The result is that anyone who has an interest in winning our affection tends to avoid rendering us a service which he knows to be unwelcome; we are treated as we want to be treated—we hate the truth and so it is kept from us, we desire to be flattered and so we are flattered, we like being deceived and so we are deceived.

This is why each rung of fortune’s ladder which leads us up in the world takes us further from the truth, because people are more wary of offending those whose friendship is most useful and whose enmity is most dangerous. . . . [T]elling the truth is useful to the hearer but harmful to those who tell it. . . .

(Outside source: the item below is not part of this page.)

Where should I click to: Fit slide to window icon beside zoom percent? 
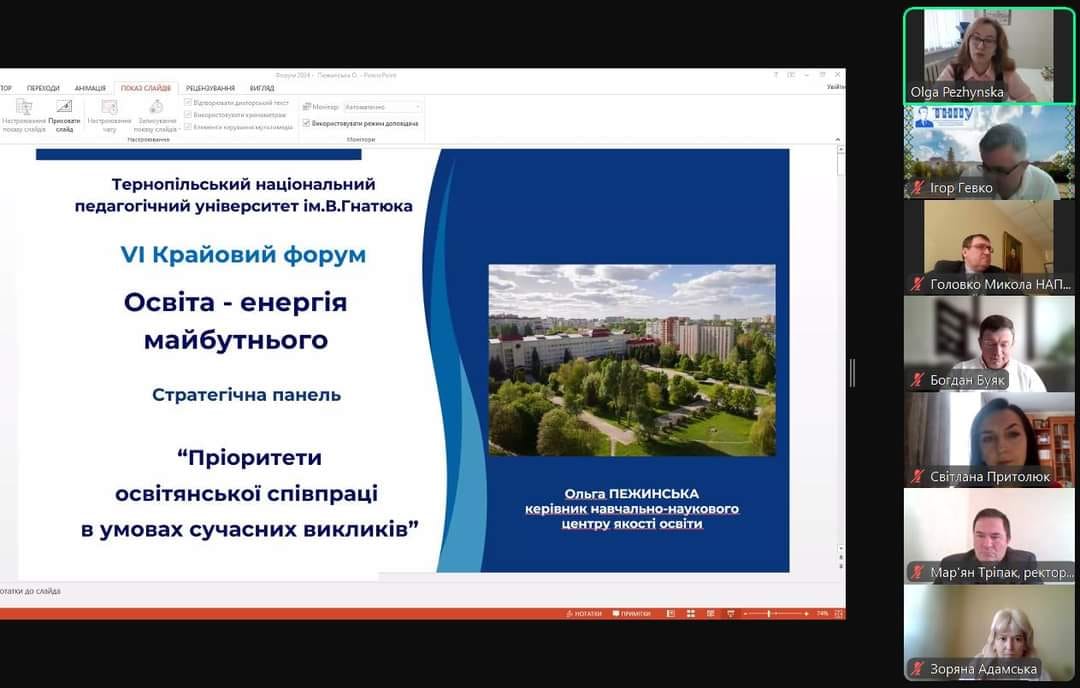click(x=837, y=613)
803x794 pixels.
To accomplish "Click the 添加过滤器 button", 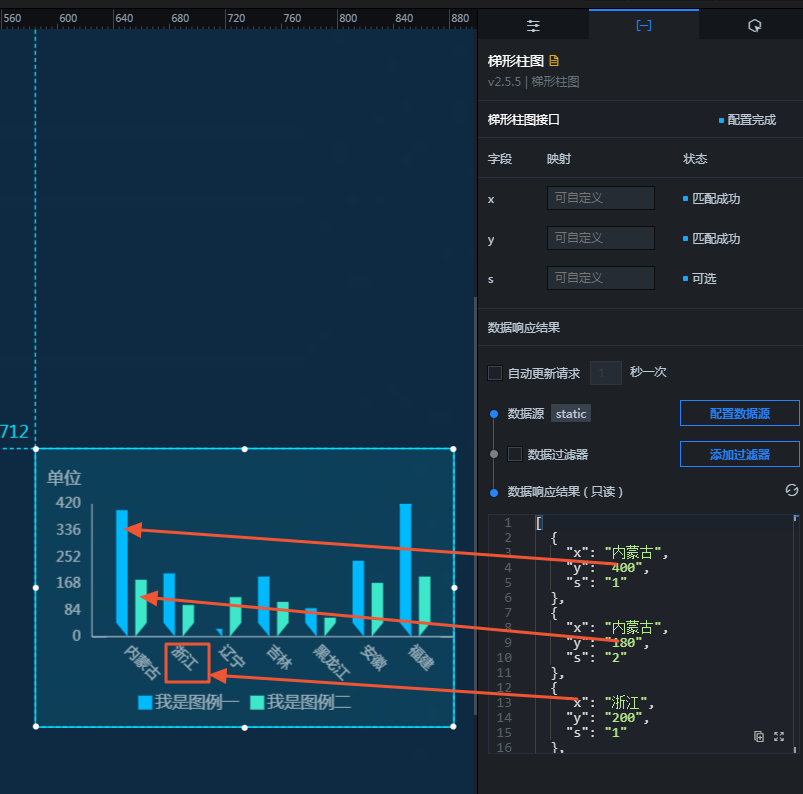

[The ego] conceives a deadly hatred for the truth which rebukes it and which convinces it of its faults. It would like to do away with this truth, and not being able to destroy it as such, it destroys it, as best it can, in the consciousness of itself and others; that is, it takes every care to hide its faults both from itself and others, and cannot bear to have them pointed out or noticed.

[Thus] human life is nothing but a perpetual illusion; there is nothing but mutual deception and flattery. No one talks about us in our presence as he would in our absence. Human relations are only based on this mutual deception. Few friendships would survive if everyone knew what his friend said about him behind his back, even though he spoke sincerely and dispassionately.

Man is therefore nothing but disguise, falsehood and hypocrisy, both in himself and with regard to others. He does not want to be told the truth. He avoids telling it to others, and all these tendencies, so remote from justice and reason, are naturally rooted in his heart.